Stored data entries

++++++

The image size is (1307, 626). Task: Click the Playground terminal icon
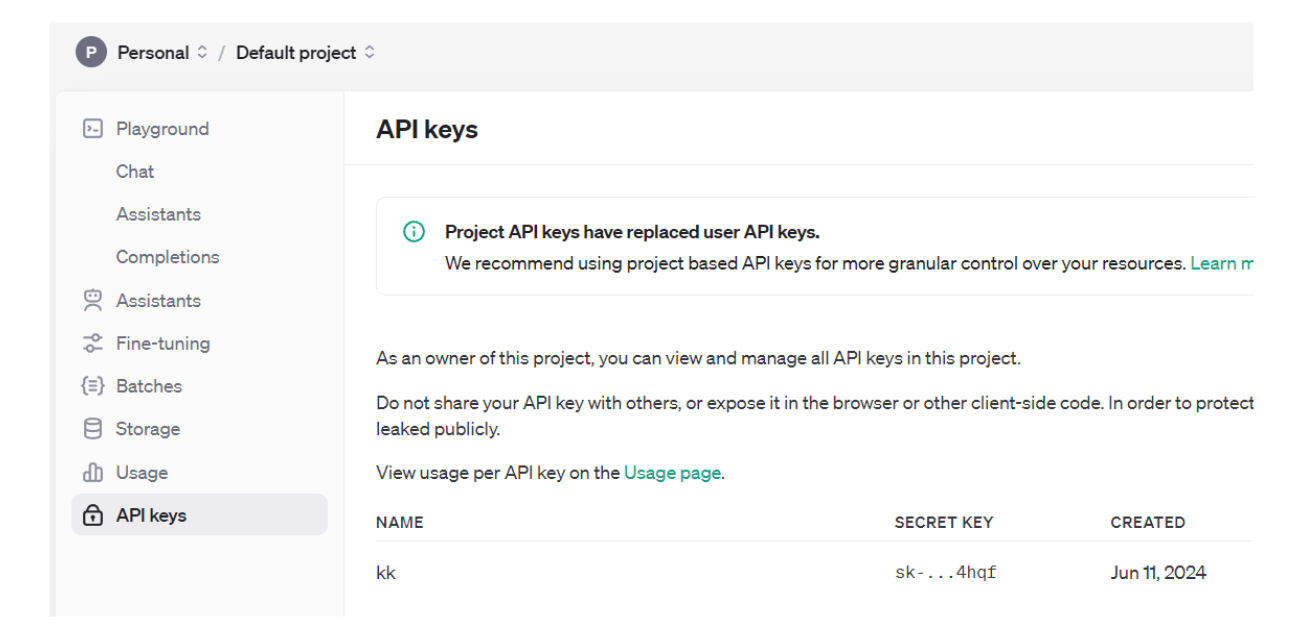(92, 129)
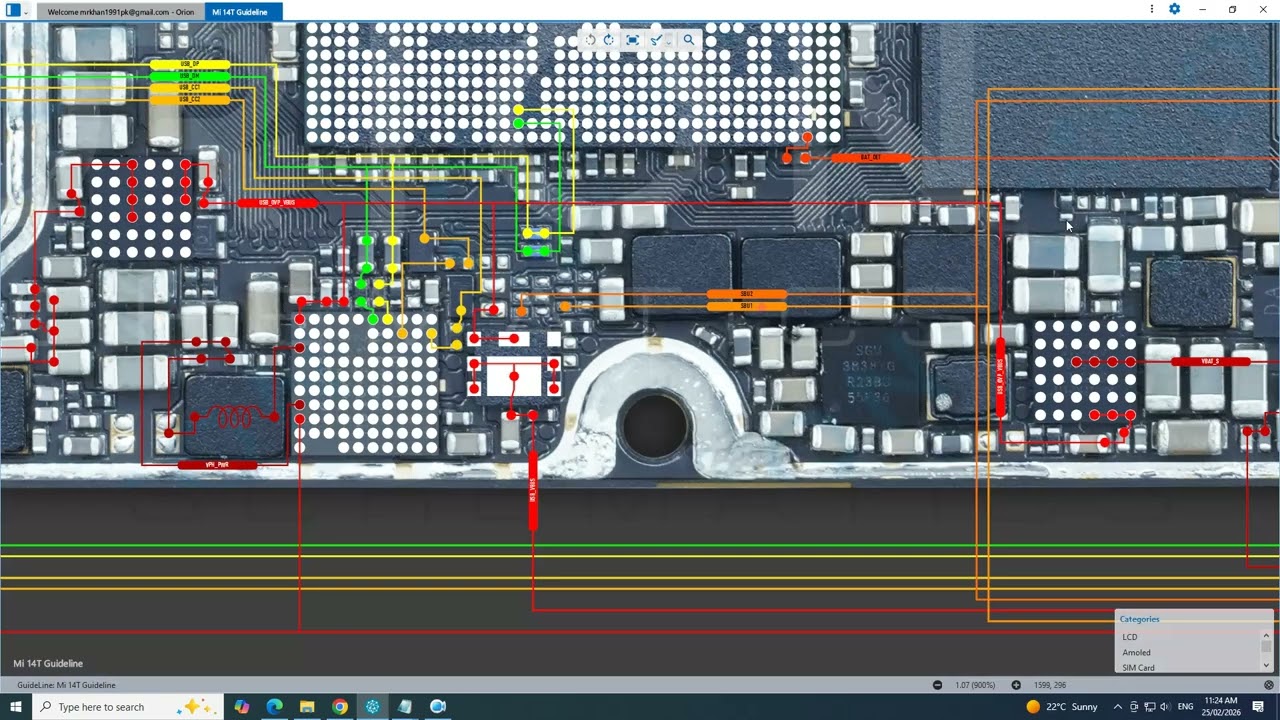The height and width of the screenshot is (720, 1280).
Task: Select LCD in the Categories list
Action: pyautogui.click(x=1129, y=637)
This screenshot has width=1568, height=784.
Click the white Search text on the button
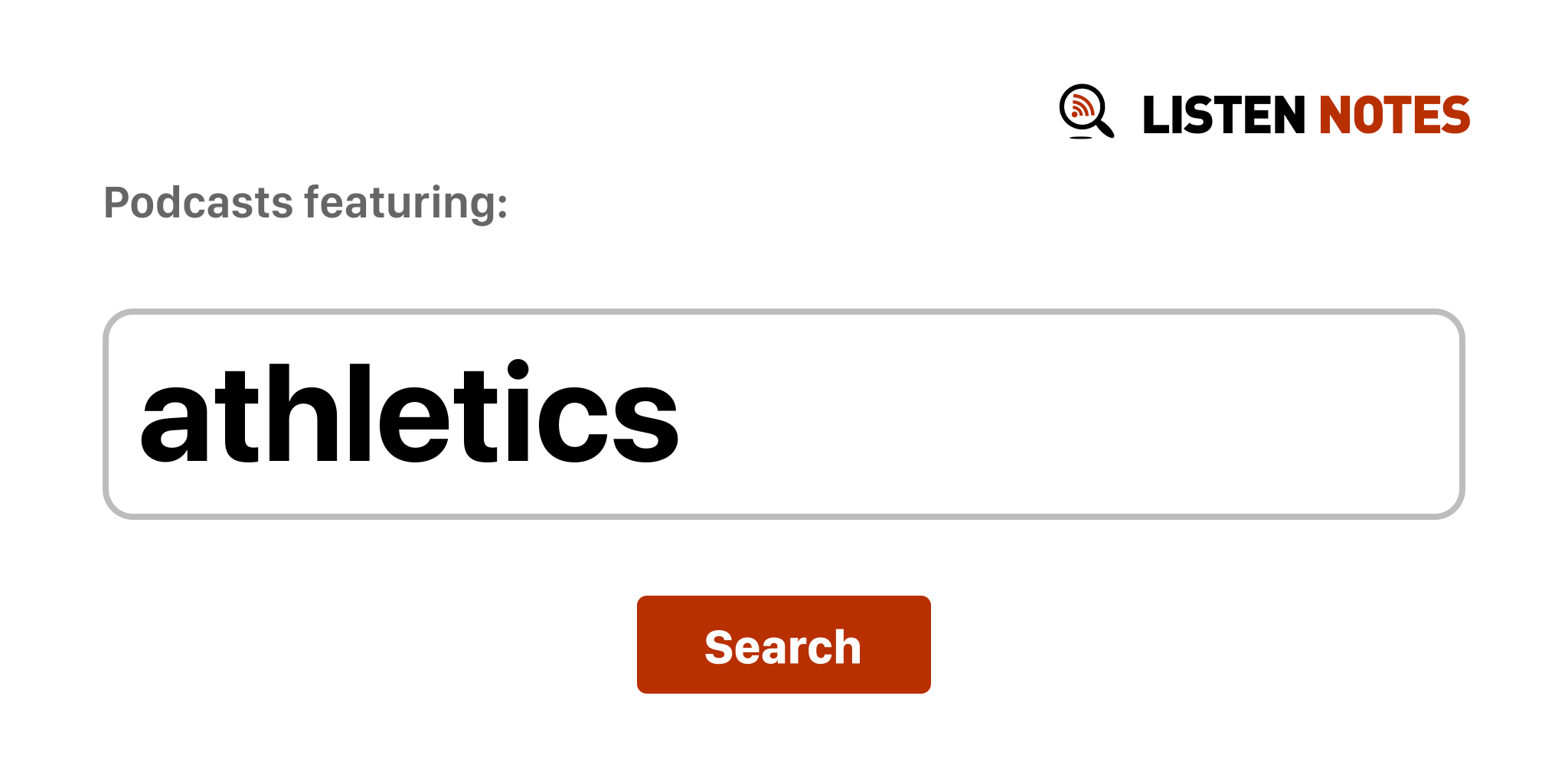pyautogui.click(x=782, y=647)

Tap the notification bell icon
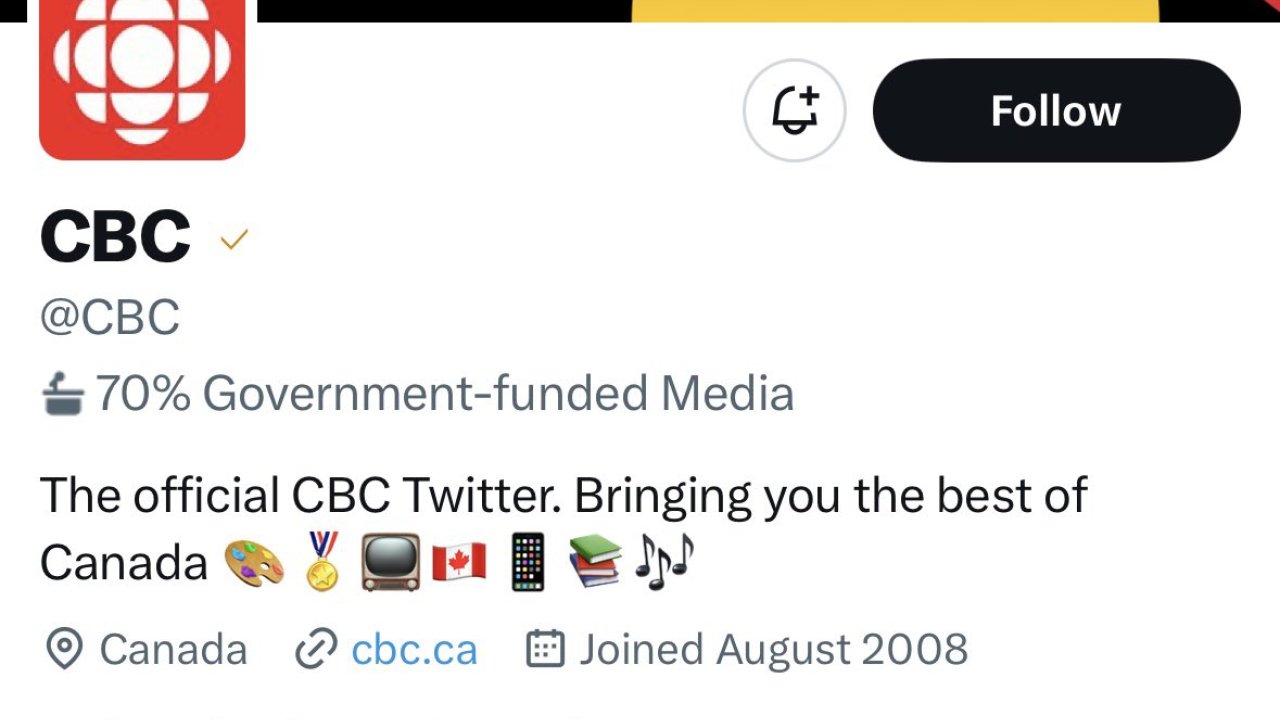[795, 110]
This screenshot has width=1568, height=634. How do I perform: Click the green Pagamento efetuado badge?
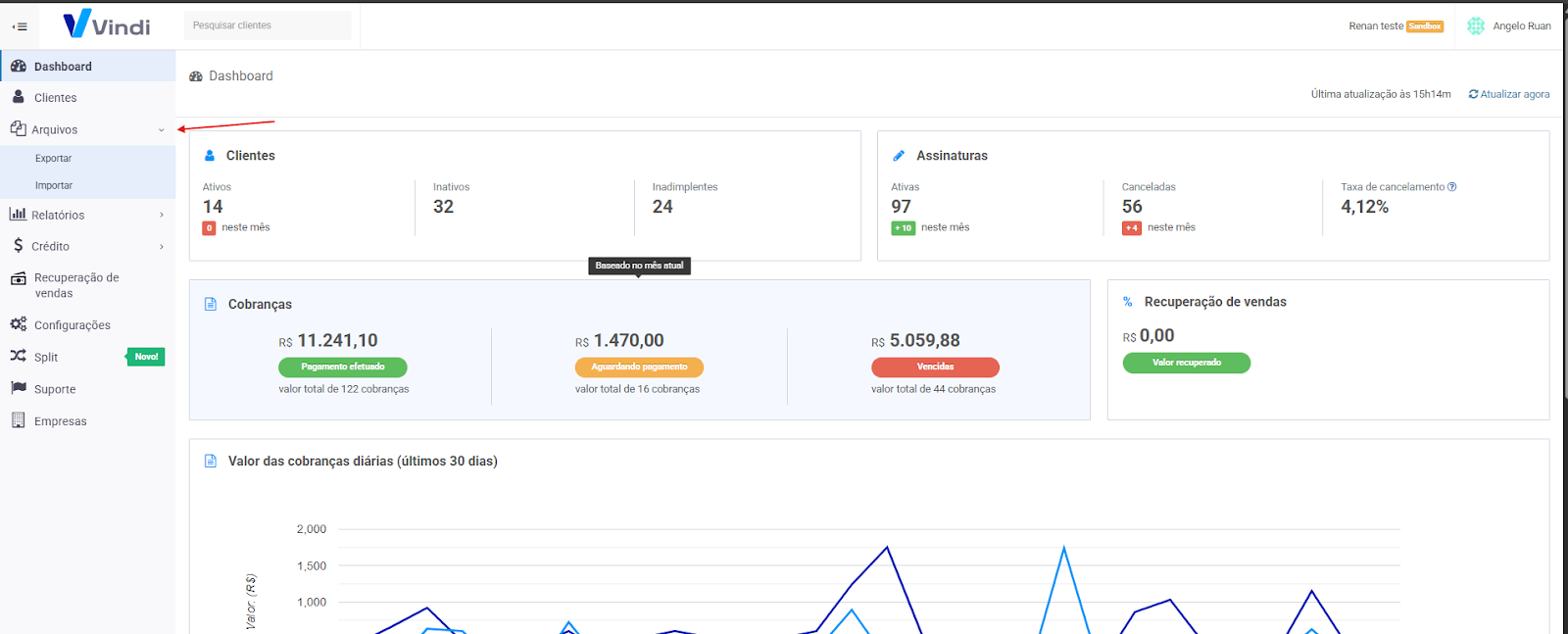(343, 367)
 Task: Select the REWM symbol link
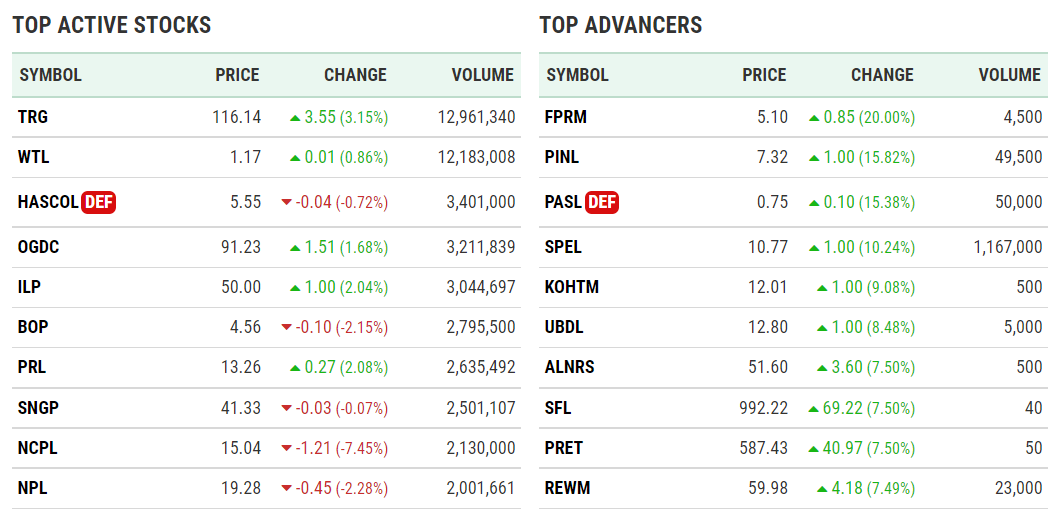[x=568, y=488]
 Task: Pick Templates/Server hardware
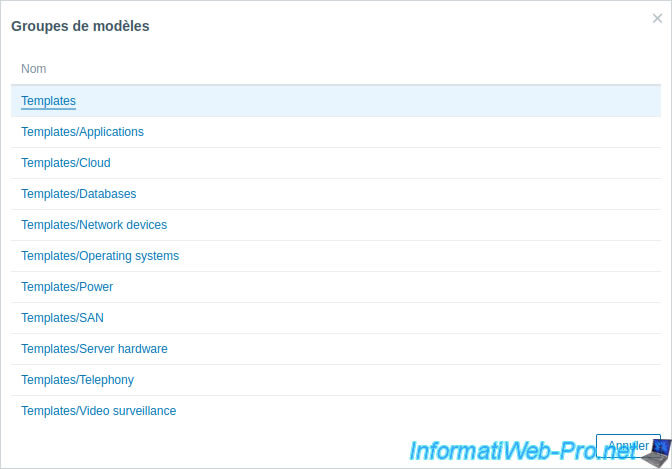pyautogui.click(x=94, y=349)
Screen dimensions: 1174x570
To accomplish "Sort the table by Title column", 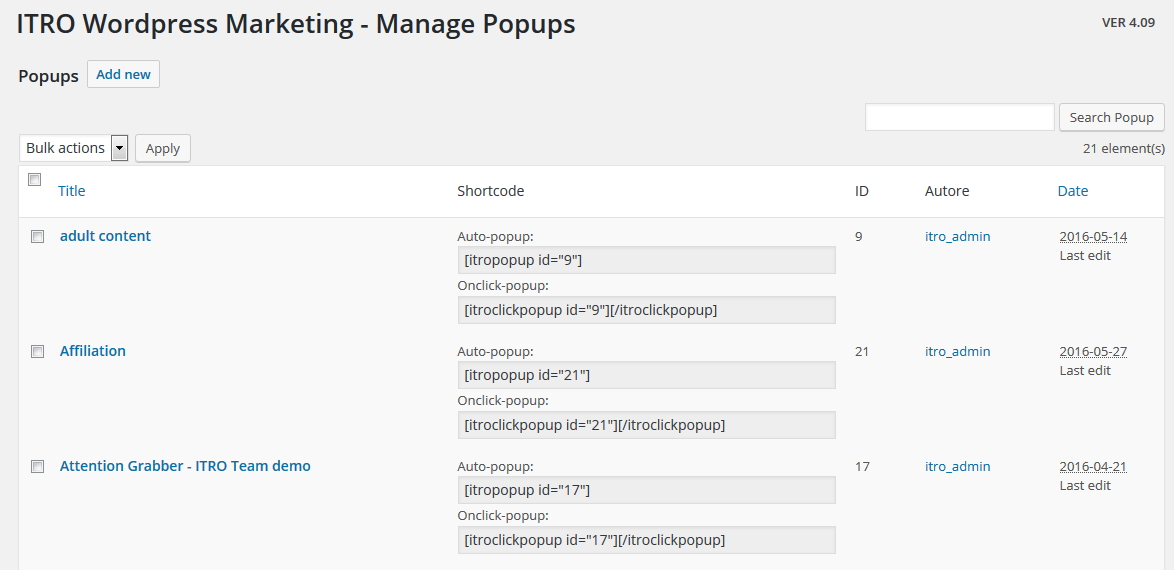I will coord(71,190).
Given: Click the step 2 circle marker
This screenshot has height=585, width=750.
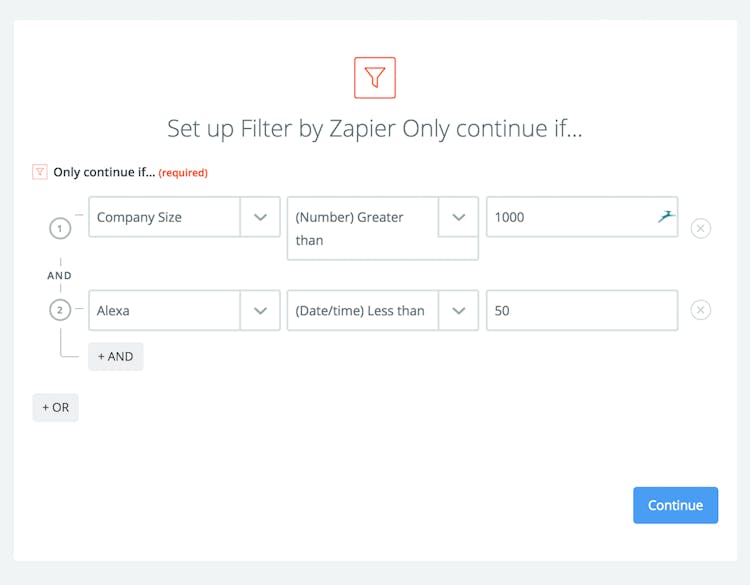Looking at the screenshot, I should (x=59, y=310).
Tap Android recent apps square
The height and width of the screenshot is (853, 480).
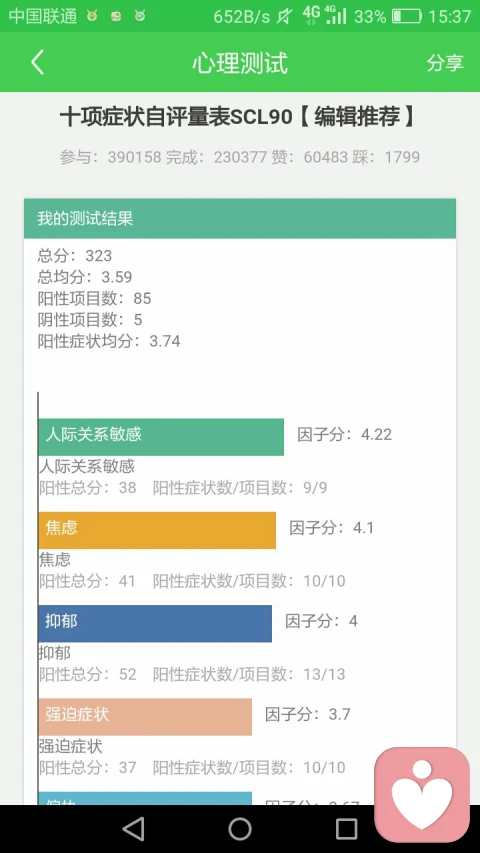[x=347, y=829]
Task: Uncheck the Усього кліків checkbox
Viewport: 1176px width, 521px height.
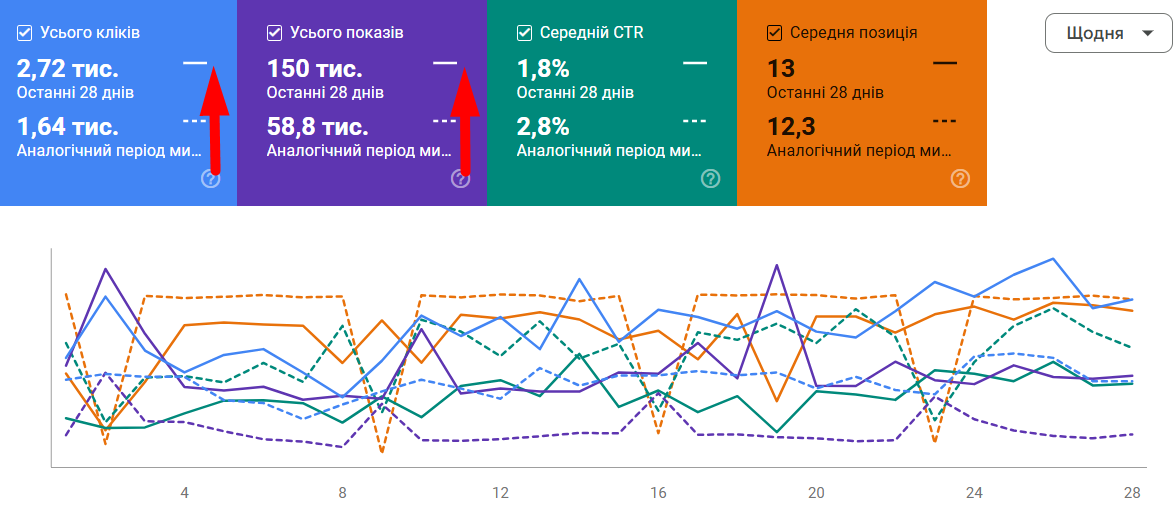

++++++

What must be output is the exact run of lines from the one holding "The height and width of the screenshot is (853, 480)." through the end of the entries above, both ends included, minus the pictures.

The height and width of the screenshot is (853, 480).
[x=347, y=829]
Task: Uncheck the Усього кліків checkbox
Viewport: 1176px width, 521px height.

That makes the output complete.